Simple issue, hard to find the real cause
So I have this plain IPsec tunnel running between 2 Mikrotik routers A and B. A has 1 subnet behind NAT and B has 2 subnets behind NAT.
There is no traffic over night. When a host behind router A contacts a host behind router B in the morning, it does not seem to work.
The other way around B —> A works immediately and kick starts the tunnel again (so everything works perfectly again). Does this sound like a bug or am I missing some essential thing here?
IPsec adapts to the network path between the peers. If there is no NAT between them, it uses ESP (or AH, but that’s not your case as you talk about a subnet to subnet tunnel) protocol as transport one; if there is NAT on at least one side, it encapsulates the ESP into UDP in order to traverse the NAT(s).

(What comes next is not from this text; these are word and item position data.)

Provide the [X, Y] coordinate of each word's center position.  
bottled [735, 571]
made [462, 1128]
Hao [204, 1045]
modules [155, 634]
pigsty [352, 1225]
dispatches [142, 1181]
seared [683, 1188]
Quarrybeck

Unlike other protocol suites where the control and data transport sessions use distinct flows (such as SIP, FTP, PPTP), in case of IPsec using ESP, the connection tracking in firewall doesn’t treat the ESP as connection-state=related to the control connection between UDP ports 500 or 4500 (depending on IKE version). So if there is no communication and the ESP pinhole times out (by default in 10 minutes since the last packet seen in any direction), and if in the input chain of the firewall filter doesn’t accept a new incoming ESP flow from the remote peer, the tunnel seems to be down as the request comes encapsulated in the ESP, the firewall doesn’t let it in, so there is no response, so there is no ESP response, so the pinhole cannot open.
But unless both Mikrotiks in question have a public IP on their WAN, the explanation above is not relevant. So provide more details if that is the case, at best both configurations and information what kind of devices are on the routers between the WANs of the Mikrotiks and the internet, and what is the configuration of those devices. See anonymisation hints in my automatic signature right below.
Hi Sindy
I see you answering a lot of IPsec questions and, once again, you are right on the money. I assumed wrongly I did not have to allow ESP (proto 50)@input chain because it seemed to work without.
By sheer chance, it was allowed on router A for an unrelated tunnel. But it was not allowed on router B.
So at some point I changed one of the peers, router B, to be passive (ergo, it should not initate the connection) and as I just said, B was not allowing ESP@input chain. So your excellent explanation describes what happens in such case: when ESP packects go from B → A no issue as router A allows ESP inbound. Moreover, router A initiates the tunnel so it would work (for a finite amount of time at least) even without allowing ESP inbound. However, in absense of an active B → A flow, ESP-flows from A → B get dropped: this happened when hosts behind A woke up and wanted to contact hosts behind B. Allowing ESP inbound on router B fixed the issue.
Full disclosure, tunnel IPsec endpoints have public IP’s. The hosts are behind a NAT. So I am thinking IPsec transport mode would be better suited but I have yet to figure out how to configure it.
Nothing left to thank you for you expert observation.
It wouldn’t. Even in transport mode, you’d have suffered from the same issue. Transport mode only means more efficient use of the transport packet capacity, but it still uses ESP or AH as the transport protocol. It can only be used when the source and destination IP addresses of the transport packet and the payload packet are identical, so there is no need to deliver the IP header of the payload packet as part of the transported data. In all other cases, tunnel mode is required.
So you can use transport mode to transport the transport packets of some other tunnel (GRE, IPIP) to be able to use regular routing instead of ipsec policy matching, but not to get rid of ESP.